╔══

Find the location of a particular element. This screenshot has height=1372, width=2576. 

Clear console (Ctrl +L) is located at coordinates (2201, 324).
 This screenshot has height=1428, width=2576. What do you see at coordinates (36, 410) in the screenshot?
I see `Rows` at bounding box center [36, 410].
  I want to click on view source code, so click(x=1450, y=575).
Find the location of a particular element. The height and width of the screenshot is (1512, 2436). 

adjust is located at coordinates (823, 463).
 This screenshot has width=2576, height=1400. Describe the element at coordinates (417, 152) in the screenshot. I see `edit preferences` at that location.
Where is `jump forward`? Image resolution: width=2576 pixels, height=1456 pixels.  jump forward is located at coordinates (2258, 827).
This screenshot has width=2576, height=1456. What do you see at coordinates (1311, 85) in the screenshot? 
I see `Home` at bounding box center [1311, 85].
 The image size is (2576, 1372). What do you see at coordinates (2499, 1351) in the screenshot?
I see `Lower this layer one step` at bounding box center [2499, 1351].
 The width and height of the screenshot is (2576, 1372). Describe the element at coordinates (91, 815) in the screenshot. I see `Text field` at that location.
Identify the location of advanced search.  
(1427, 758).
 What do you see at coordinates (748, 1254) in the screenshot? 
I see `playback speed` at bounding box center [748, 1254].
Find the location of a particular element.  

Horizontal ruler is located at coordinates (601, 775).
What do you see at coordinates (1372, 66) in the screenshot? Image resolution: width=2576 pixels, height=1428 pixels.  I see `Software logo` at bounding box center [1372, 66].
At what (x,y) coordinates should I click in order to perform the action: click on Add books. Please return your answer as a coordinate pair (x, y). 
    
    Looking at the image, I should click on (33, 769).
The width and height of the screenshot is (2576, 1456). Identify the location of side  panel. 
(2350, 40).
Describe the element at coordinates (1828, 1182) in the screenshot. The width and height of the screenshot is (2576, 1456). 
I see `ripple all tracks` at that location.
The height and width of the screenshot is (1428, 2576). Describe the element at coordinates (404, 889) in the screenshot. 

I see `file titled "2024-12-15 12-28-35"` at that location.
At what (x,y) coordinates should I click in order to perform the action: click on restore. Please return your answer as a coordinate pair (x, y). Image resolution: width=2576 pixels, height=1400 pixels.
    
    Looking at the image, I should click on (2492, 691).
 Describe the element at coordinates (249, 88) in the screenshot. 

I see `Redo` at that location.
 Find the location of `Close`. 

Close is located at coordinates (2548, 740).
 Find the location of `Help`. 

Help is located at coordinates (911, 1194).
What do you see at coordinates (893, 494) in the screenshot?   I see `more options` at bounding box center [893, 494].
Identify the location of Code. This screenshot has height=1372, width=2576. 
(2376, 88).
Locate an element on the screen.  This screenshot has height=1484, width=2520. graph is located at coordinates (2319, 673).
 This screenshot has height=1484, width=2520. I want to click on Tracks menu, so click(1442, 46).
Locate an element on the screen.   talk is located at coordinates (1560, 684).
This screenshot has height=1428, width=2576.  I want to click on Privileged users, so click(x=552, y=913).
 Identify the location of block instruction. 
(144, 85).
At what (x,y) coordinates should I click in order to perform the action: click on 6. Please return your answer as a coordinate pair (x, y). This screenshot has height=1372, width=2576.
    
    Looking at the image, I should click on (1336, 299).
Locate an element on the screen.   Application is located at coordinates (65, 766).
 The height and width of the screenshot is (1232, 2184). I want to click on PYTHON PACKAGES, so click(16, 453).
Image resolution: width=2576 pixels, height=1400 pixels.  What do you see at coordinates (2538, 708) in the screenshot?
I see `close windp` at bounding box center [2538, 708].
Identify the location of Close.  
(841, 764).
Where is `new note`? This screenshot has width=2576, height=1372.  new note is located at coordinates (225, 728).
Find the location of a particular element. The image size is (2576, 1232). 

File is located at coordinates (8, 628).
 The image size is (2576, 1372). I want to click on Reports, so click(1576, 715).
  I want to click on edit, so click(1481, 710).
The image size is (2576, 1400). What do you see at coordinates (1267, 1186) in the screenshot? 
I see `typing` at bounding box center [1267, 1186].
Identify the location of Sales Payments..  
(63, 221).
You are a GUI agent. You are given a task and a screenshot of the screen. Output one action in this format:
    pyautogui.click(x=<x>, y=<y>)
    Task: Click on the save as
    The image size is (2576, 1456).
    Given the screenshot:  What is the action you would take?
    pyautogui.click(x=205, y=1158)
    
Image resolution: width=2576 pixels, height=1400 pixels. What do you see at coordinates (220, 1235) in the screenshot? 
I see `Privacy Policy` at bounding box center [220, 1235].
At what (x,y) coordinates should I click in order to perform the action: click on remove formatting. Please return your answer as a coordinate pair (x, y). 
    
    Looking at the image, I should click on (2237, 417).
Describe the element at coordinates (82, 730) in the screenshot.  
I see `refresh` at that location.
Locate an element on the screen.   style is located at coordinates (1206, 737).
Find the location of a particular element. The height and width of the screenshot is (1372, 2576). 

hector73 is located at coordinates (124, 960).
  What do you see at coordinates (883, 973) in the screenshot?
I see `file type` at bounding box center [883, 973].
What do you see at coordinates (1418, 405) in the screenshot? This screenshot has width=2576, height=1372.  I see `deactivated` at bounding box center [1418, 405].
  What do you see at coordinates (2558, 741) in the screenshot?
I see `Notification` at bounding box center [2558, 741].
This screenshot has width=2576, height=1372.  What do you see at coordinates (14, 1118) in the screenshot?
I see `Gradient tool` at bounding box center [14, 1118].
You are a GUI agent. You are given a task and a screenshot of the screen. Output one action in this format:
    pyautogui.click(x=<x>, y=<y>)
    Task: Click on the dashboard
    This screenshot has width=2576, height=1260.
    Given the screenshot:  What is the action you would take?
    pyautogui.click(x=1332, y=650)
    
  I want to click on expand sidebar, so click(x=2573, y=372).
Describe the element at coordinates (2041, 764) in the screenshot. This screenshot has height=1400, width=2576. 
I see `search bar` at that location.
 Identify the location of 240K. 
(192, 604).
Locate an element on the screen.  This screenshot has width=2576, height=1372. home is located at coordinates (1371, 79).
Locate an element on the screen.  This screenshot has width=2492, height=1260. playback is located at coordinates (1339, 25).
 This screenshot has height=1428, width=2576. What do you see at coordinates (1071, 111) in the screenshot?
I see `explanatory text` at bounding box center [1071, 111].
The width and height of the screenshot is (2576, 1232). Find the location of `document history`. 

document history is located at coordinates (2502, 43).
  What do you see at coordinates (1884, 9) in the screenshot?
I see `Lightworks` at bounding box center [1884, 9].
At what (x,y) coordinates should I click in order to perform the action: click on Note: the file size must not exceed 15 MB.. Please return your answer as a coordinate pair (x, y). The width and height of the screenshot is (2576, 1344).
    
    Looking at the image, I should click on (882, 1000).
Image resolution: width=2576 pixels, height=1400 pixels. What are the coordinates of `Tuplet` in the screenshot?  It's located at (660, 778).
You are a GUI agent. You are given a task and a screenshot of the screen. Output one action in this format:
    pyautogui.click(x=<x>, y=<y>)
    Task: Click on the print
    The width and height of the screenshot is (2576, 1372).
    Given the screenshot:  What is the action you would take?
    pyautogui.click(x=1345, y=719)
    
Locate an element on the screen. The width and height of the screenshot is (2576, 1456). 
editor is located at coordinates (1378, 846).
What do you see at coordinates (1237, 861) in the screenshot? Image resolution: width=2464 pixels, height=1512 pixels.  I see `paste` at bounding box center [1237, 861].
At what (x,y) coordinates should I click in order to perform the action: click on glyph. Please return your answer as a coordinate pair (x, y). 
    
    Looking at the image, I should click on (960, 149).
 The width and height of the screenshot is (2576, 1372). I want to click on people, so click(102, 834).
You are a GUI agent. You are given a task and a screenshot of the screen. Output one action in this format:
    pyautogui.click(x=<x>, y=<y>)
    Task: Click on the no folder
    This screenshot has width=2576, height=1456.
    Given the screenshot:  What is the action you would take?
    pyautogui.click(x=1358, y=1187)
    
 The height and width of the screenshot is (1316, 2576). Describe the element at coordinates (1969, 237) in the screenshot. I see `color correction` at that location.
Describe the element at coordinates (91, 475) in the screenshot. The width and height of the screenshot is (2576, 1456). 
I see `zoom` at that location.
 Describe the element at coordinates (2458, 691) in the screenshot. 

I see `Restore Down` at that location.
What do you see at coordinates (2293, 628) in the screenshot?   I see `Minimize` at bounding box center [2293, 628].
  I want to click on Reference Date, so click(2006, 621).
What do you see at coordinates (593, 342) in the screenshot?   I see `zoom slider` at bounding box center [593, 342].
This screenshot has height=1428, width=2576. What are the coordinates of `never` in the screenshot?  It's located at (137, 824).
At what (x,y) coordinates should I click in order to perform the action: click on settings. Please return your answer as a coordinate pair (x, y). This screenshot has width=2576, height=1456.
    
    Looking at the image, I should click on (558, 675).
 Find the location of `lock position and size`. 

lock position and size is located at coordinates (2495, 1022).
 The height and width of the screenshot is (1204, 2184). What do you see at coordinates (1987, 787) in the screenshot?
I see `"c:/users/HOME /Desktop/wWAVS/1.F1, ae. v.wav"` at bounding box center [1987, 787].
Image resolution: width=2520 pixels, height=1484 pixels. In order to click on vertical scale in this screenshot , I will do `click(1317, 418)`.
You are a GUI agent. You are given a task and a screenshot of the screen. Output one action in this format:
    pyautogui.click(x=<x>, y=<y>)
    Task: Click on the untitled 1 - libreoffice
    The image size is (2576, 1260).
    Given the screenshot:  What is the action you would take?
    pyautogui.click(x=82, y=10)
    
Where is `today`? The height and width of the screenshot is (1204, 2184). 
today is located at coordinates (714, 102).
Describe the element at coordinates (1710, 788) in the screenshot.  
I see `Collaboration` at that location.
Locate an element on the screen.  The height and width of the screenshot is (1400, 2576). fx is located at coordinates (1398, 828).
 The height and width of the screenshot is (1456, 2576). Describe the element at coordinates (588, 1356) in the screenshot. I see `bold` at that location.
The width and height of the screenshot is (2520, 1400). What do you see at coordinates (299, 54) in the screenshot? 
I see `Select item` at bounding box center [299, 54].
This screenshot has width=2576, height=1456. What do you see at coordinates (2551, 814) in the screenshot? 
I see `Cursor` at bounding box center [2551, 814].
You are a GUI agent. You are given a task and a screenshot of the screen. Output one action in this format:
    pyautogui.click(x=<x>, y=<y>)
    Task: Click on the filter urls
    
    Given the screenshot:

╚══

What is being asked -
Can you reproduce the lines from the line with "The image size is (2576, 1400)." to the line with "What do you see at coordinates (1418, 405)", changing "coordinate pair" to "point" and leaving everything else the same?

Answer to the exercise -
The image size is (2576, 1400). What do you see at coordinates (1267, 1186) in the screenshot? 
I see `typing` at bounding box center [1267, 1186].
Identify the location of Sales Payments..  
(63, 221).
You are a GUI agent. You are given a task and a screenshot of the screen. Output one action in this format:
    pyautogui.click(x=<x>, y=<y>)
    Task: Click on the save as
    The image size is (2576, 1456).
    Given the screenshot:  What is the action you would take?
    pyautogui.click(x=205, y=1158)
    
Image resolution: width=2576 pixels, height=1400 pixels. What do you see at coordinates (220, 1235) in the screenshot? 
I see `Privacy Policy` at bounding box center [220, 1235].
At what (x,y) coordinates should I click in order to perform the action: click on remove formatting. Please return your answer as a point (x, y). 
    
    Looking at the image, I should click on (2237, 417).
Describe the element at coordinates (82, 730) in the screenshot.  
I see `refresh` at that location.
Locate an element on the screen.   style is located at coordinates (1206, 737).
Find the location of a particular element. The height and width of the screenshot is (1372, 2576). 

hector73 is located at coordinates (124, 960).
  What do you see at coordinates (883, 973) in the screenshot?
I see `file type` at bounding box center [883, 973].
What do you see at coordinates (1418, 405) in the screenshot? This screenshot has width=2576, height=1372.  I see `deactivated` at bounding box center [1418, 405].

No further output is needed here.